▸ Excerto da fonte:
————————

Ecos da blogosfera – 22 ago.

Os Balcãs, antecâmara da Europa

A adesão da Croácia à União Europeia, em julho, reativou a rota da imigração clandestina que atravessa os Balcãs a partir da Grécia em direção ao resto da UE. O número de migrantes ilegais aumenta nos países envolvidos, onde as estruturas de acolhimento são praticamente inexistentes.
“Porta da Europa”, em Lampedusa, de Mimmo Paladino
Quando a noite cai, entram para automóveis particulares ou carrinhas que alugam a habitantes locais. Isso custa 600, 1.000 euros ou mesmo mais. É uma viagem tipo cara ou coroa, mas, nos dias que correm, a cara ganha várias vezes: muitos conseguem chegar à Eslovénia e, daí, seguem para Itália e para o resto da Europa. Sentado num café das proximidades da Praça Ban Jelacic, em Zagrebe, P.W.S., um nigeriano radicado na capital croata, bebe um trago de café e tira do bolso um velho telemóvel. "Está a ver? Tenho aqui os SMS… dizem que se vive melhor no Norte."
A coincidir com a entrada da Croácia na União Europeia (UE), os últimos dados da Comissão Europeia são claros. As rotas de imigração ilegal dos Balcãs foram reativadas. No total, entre 2011 e 2012, o número dos "sem papéis" identificados na região aumentou de 26.223 para 34.825 (33%). As fronteiras mais procuradas foram a da Croácia com a Eslovénia (95%) e a da Sérvia com a Croácia (118%). Uma conjuntura que tem também reflexos sobre o número de estrangeiros em situação irregular detetados na Croácia, que, entre 2011 e 2012, passaram de 3.461 para 6.541 (um aumento de 89%).

————————

▸ Material:
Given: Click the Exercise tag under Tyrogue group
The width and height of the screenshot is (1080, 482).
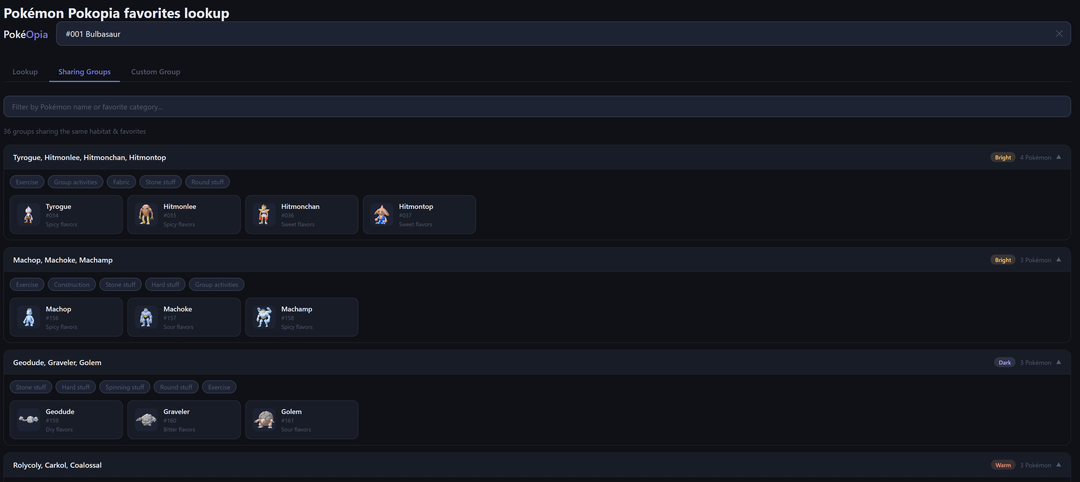Looking at the screenshot, I should click(27, 182).
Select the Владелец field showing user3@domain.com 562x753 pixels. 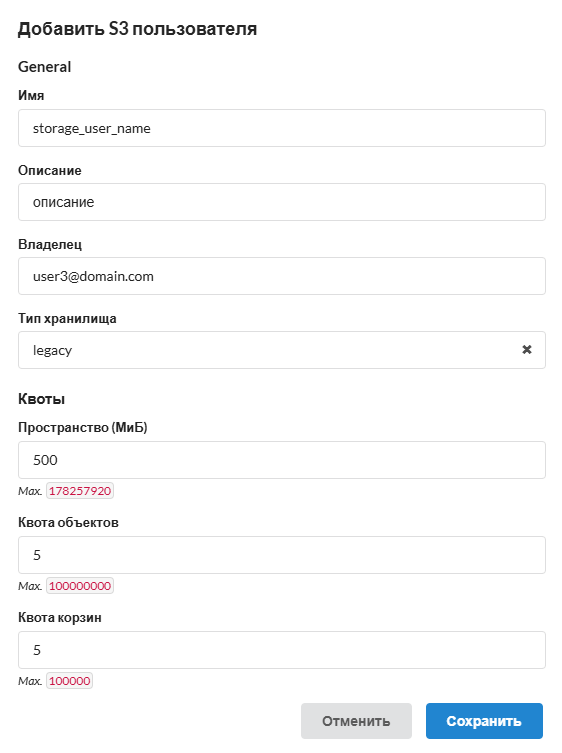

————————

▸ Objetivo 1:
Pode extrair, tal como está, o trecho do texto sobre a imigração clandestina nos Balcãs que vai de "Os Balcãs, antecâmara" a "são praticamente inexistentes."?
▸ Objetivo 2:
Pode continuar o texto sobre a imigração clandestina nos Balcãs a partir do ponto em que termina?

▸ Resultado 1:
Os Balcãs, antecâmara da Europa

A adesão da Croácia à União Europeia, em julho, reativou a rota da imigração clandestina que atravessa os Balcãs a partir da Grécia em direção ao resto da UE. O número de migrantes ilegais aumenta nos países envolvidos, onde as estruturas de acolhimento são praticamente inexistentes.

▸ Resultado 2:
Croácia ultrapassa a Grécia
"Durante o 4.º trimestre de 2012, o número de detenções por entrada ilegal na Croácia e na Sérvia foi mais elevado do que em qualquer Estado-Membro [da UE], incluindo a Grécia, ou do que em qualquer um dos países associados do espaço Schengen", indica o relatório Western Balkans Risk Analysis 2013, da Frontex, a agência que controla as fronteiras externas do território comunitário.
De referir, neste ponto, o caso curioso de Blaz Topalovic, o chefe da polícia de Vukovar – perto da fronteira com a Sérvia – detido em 2 de agosto por tráfico de imigrantes. O problema é que, independentemente de um ou outro progresso legislativo realizado, nestes países, as práticas relativas à integração dos imigrantes não brilham pela eficácia. Na Croácia, por exemplo, não existem centros para menores em situação irregular e só há um para adultos, que está prestar a atingir a sua capacidade máxima.
A situação é idêntica no outro centro, localizado em Kutina e destinado aos requerentes de asilo político e proteção humanitária, estatuto que a Croácia praticamente não concede. Segundo dados do ACNUR [Alto Comissariado das Nações Unidas para os Refugiados], dos 3.228 pedidos apresentados naquele país entre 2004 e 2012, só foram aprovados 50 para refugiados e 80 para ajuda humanitária.
“Um país de passagem”
O nigeriano P.W.S. esboça um sorriso: foi um dos poucos a ver o seu pedido aprovado. Chegou clandestinamente ao país há ano e meio e, há alguns meses, conseguiu o asilo político e um passaporte croata. "Eu vou ficar, mas faço parte de uma minoria", sublinha este imigrante, recrutado como intérprete por uma ONG. "Para os imigrantes, a Croácia é considerada como um país de passagem", concorda a jornalista especialista em minorias Barbara Matejic.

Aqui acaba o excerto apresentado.